Roma Life

That title is a play on where I worked out of when I lived in Rome – it was called Romalife. But, the Roma I am thinking of today are the nomadic people whom Europeans, and tourists, in a word, hate.

I’m so serious this week on my blog, aren’t I?

Anyway, I saw this CNN report about Italy’s desire to count and fingerprint all the Roma living within its borders – even the children. I find this to be a gross violation of civil rights – especially after Italy, seeking to calm down human rights watchers, came out saying that ALL Italians will be fingerprinted starting in 2010.

Cal and I discussed the Roma after having watched the video, and I can’t recall a more uncomfortable conversation. At one point I said that we must sound similar to ignorant white Americans talking about Africans. It’s maddeningly hard to wrap my head around the Roma; they refuse to assimilate and they have no one who properly represents them in the public eye. I don’t mean Roma who’ve “made it” – I mean someone who can stand up and loudly defend their existence, other than non-Roma human rights workers. So, they remain a mystery to me and, I think it’s safe to say, to Italians as well.

And, as we all know, the unknown breeds prejudice.

The conflict inside me while watching the video was this:

  1. My heart goes out to a misunderstood, misaligned culture that has served as a scapegoat for every social ill that has befallen Italy. They are an all too convenient target for those in power who choose to ignore the reality of their own failings. A part of me wants to find out more about the enigmatic Roma; I’d like to learn their history and their reasons for consciously rejecting modern conveniences and societal norms. It seems to me that it takes much more effort to live they way they do than if they, say, had electricity and plumbing.
  2. “They treat us like animals,” one woman says in the interview. Guess what? “They” are not that smart. So, when They see you CHOOSING to live among trash and open sewage, seemingly without any regard for basic hygiene or the safety and welfare of your many children, then that’s how They’re going to treat you, because that’s how feral animals live. Get it together. You can choose to live like your ancestors, but it’s not like you don’t know how the world works. You’re in the middle of Rome, for chrissakes.

The one thing I have realized as a result of this post is that it is pretty much impossible to discuss the Roma without sounding like a complete asshole. I’ve written and rewritten it a thousand times, and everything I want to say simply sounds like everything ignorant people have said about every foreign race and culture since the beginning of time. That’s frightening to me, but it also interests me.

I just don’t understand why they choose to live the way they do.

6 thoughts on “Roma Life

  1. Thanks! That was a great read.

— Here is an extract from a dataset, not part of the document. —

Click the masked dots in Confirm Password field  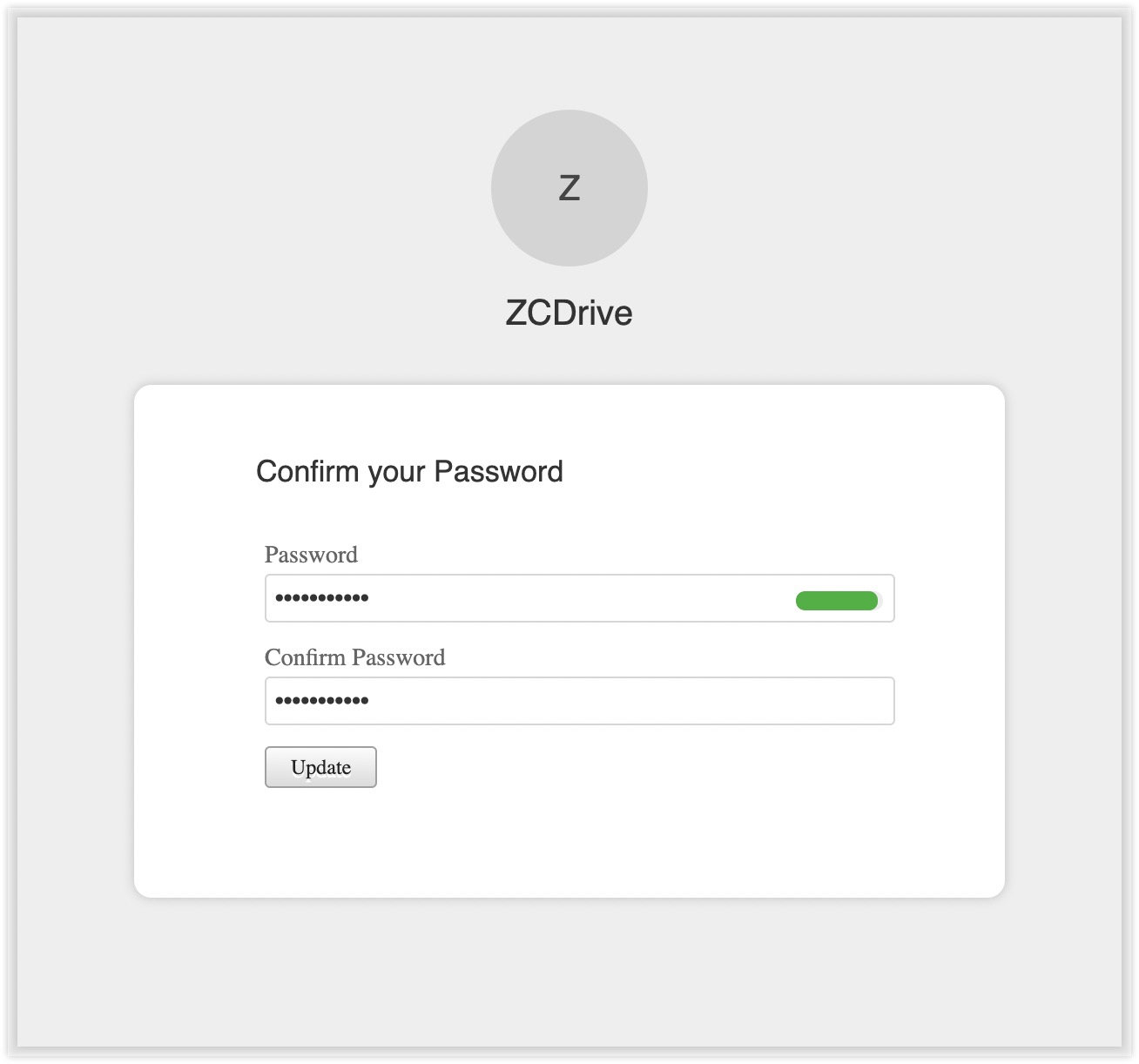pos(321,701)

But, unfortunately, it mirrors so many other articles out there in its generality (although the Economist is light years ahead of journalism these days). I’m talking about more individual reasons – an in-depth look at specific Romas’ lives and their reasons for living them as they do. Like the lady in that video on CNN – I want to ask her about a hundred more questions, you know?

  2. That’s generally why I stay away from tv news – I yell enough at the screen as it is. Oppressed minorities often deliberately develop “antisocial” behaviours: Black youth in the U.S. dressing and talking like gang members, to take one example, and being derided as Uncle Toms if they attempt to escape that cycle.
    Being loathed and feared is to have a kind of power, so it’s no wonder some Roma embrace it, especially when the alternative is to become one of the “them” that has historically mistreated you and your kind.
    That said, I too have absorbed many of the European prejudices against Roma, so my pop-anthropology is theoretical at best. Kudos to you for grappling with it.

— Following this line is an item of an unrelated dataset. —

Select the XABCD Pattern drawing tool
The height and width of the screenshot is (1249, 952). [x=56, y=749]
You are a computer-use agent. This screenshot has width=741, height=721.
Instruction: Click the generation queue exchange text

  3. I find them intriguing as well, and confusing and anachronistic and mysterious. The only thing about them I’ve ever read that makes sense to me is that part of their problem with assimilation is when one of them chooses to become part of modern culture, they are outcast from the other Romas, and yet they will always be outsiders to the people they are trying to integrate with. They end up as loners.

    I know that concept is overly simplistic and naive, but at the same time it makes some sense to me.

  4. You are right, they are a funny bunch these Roma. They don’t do themselves any favours either. There odd insistence on living in squalor does nothing for their image either.

    These curious people could do wonders for their public image by just cleaning up a little, OK, a lot.

    I’d love to be able to figure out the mindset of the Roma. Has anyone actually asked them why they love living in the midst of rubbish piles.

    Wicked suggestion – Maybe the Rome Roma would be happier down in Naples;-)

    All the best,

    Alex

  5. I see a Roma girl in my area always begging for money. She is very young should be in school. One day I asked her “where is your mom?” She pointed to the left somewhere.

    I gave her money once. Not doing it again. I saw her and her mom the other day. Her mom is healthy. I so wanted to go up to her and ask her why she allows her young, very pretty daughter to do this. Maybe Italy has less of a pedophile problem than the U.S. but come on. It can’t be good for this girl to be begging people sitting out side in Campo de fiori for money.

    My heart really goes out to the Roma kids. they didn’t ask for this. If the adults want to live this way fine but the kids should be allow to go to school.